Not only did England give away a position of enormous strength, but for the first time in the series, their ineptitude clearly outweighed Australia's brilliance as this tour of woe plummeted to new depths.
Click begin slideshow to read the key points from Day 4 at the MCG.
The result of this match was nowhere near as certain as many were suggesting on the evening of Day 3.
Australia were going to have to score the second highest score of the match on a fourth-day pitch to win and, although clouded by the melancholy of England’s dire performance on Day 3, there was still an opportunity for England on the morning of Day 4.
It is with this in mind that the shambles that followed was all the more disappointing. The errors and mistakes of the day are almost too many in number to recollect entirely.
Alastair Cook’s field settings immediately appeared hesitant, neither attacking nor run containing—a thick edge skewed through the vacant gully region early on.
In just the fourth over of the day, an edge from the bat of Chris Rogers flew between the diving Alastair Cook and the rooted-to-the-spot Jonny Bairstow for whom the catch certainly belonged.
Less than two overs later, another edge, this time from the bat of David Warner, was shelled by Cook at slip; this chance, unlike the first, was unbearably simple. A more difficult half-chance bit the dust minutes later. It was painful to watch.
When Joe Root was brought on ahead of Monty Panesar within half an hour of play beginning, that England were desperate was all too obvious. Ben Stokes did pick up the wicket of David Warner, squeezing the door to victory back open, but it was hastily slammed shut as Rogers and Shane Watson bedded in.
England’s tactics continued to bemuse; as Root wiled away at one end, Stuart Broad, having bowled just two overs, lurked in the outfield. So too did Monty Panesar, who was only brought into the attack after 90 minutes of play.
Mid-off was immediately dropped back to the boundary, as was deep square-leg. England were beaten in all but the scorebook.
This was, considering the strength of England’s position midway through the third day and the nature of their capitulation, the worst defeat of the series.
Considering Nathan Lyon took five wickets on Day 3, the way Panesar was used—or not as it were—until more than 90 minutes into the day’s play was as intriguing a window into England’s long-term plans regarding him as it was bizarre.
It is unlikely Panesar would have played here had Graeme Swann not retired, and the way Cook utilised him over the course of the Test perhaps carried with it a greater truth that England never viewed the post-Swann world as a Panesar-occupied one.
Rather, he played here, and may well do in Sydney, as much as a temporary stop-gap before the selectors have time to move on and select someone else.
In amongst England’s ineptitude, Chris Rogers played a sublime innings, capitalising on his good fortune and punishing England with uncharacteristic style and class.
He spoke after his first innings of his frustration at not turning his 50 into a hundred, and although there was no real threat to his place, he will now almost certainly be opening the batting on the first day of Australia’s series against South Africa.
The first three Test matches were easily explained: Australia were very good and England were very bad.

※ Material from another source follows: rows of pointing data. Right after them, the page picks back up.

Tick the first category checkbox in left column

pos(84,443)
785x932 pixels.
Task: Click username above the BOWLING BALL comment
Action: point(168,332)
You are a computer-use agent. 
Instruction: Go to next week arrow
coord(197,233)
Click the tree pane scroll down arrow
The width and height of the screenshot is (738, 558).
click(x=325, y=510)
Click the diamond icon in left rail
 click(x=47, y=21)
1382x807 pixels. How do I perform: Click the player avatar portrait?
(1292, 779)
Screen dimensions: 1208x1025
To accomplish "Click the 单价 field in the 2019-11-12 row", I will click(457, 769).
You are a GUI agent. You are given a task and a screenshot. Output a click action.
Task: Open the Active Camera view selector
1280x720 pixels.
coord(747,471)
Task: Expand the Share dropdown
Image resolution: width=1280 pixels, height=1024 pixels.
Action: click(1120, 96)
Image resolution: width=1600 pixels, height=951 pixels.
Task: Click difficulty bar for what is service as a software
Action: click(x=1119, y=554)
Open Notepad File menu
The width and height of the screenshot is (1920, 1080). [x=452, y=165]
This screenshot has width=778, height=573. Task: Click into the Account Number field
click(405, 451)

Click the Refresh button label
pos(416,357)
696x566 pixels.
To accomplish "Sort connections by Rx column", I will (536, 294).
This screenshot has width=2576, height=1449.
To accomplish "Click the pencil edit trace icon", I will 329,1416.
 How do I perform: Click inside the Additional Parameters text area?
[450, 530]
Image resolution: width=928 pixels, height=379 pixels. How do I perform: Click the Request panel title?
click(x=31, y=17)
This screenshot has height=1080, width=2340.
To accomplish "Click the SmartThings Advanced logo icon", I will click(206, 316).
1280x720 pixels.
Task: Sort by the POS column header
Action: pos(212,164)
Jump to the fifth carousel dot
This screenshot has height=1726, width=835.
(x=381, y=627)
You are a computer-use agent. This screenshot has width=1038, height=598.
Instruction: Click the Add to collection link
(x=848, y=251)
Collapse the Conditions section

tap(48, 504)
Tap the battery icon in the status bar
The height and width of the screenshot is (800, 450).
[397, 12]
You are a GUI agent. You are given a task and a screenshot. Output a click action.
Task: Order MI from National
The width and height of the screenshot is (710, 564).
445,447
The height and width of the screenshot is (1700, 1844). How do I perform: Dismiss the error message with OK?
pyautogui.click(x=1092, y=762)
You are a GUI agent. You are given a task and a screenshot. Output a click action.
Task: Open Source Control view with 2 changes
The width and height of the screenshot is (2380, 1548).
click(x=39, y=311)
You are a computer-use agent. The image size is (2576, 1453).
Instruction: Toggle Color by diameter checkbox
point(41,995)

Here, Australia’s brilliance was far less obvious and instead England’s ineptitude was strikingly so. But it was ineptitude that the causation of which is difficult to pinpoint in isolation of that match itself in that Australia did little untoward to throw England off kilter.
The only feasible explanation for this quite shocking defeat is that England were and are still just too downtrodden, too out of form, too unbalanced to compete adequately—regardless of the performance of Australia.
All the momentum was and still is with Michael Clarke’s team, and even when they have abated in their excellence, their flow has been impossible to stem. England are stuck in a rut of despair and have no way to escape.
Similarly to after the defeat in Perth, it is difficult to see how England can improve their side, such is the dearth of options presented to them by their shallow squad.
However, with almost no pride left to restore, and any chance of maintaining respectability lost, England may go for the jugular with some more out-of-the-box selections for Sydney—one last final throw of the dice in what they can treat as a one-off match, if you like.
Michael Carberry’s place is certainly under threat following his strange innings yesterday and indeed his series-long struggles to convert starts into more substantial scores.
Of course, there is no reserve opener in the squad, but there remains the potential for Joe Root to move back up to open and Ian Bell to No. 3 which would free up the middle order—perhaps for Gary Ballance to come in.
Tim Bresnan and Monty Panesar may also miss out, with Boyd Rankin yet to be tested and James Tredwell and Scott Borthwick having been called into the squad after Swann’s retirement.
Ultimately, it’s now become almost impossible to envisage any group of England cricketers beating Australia.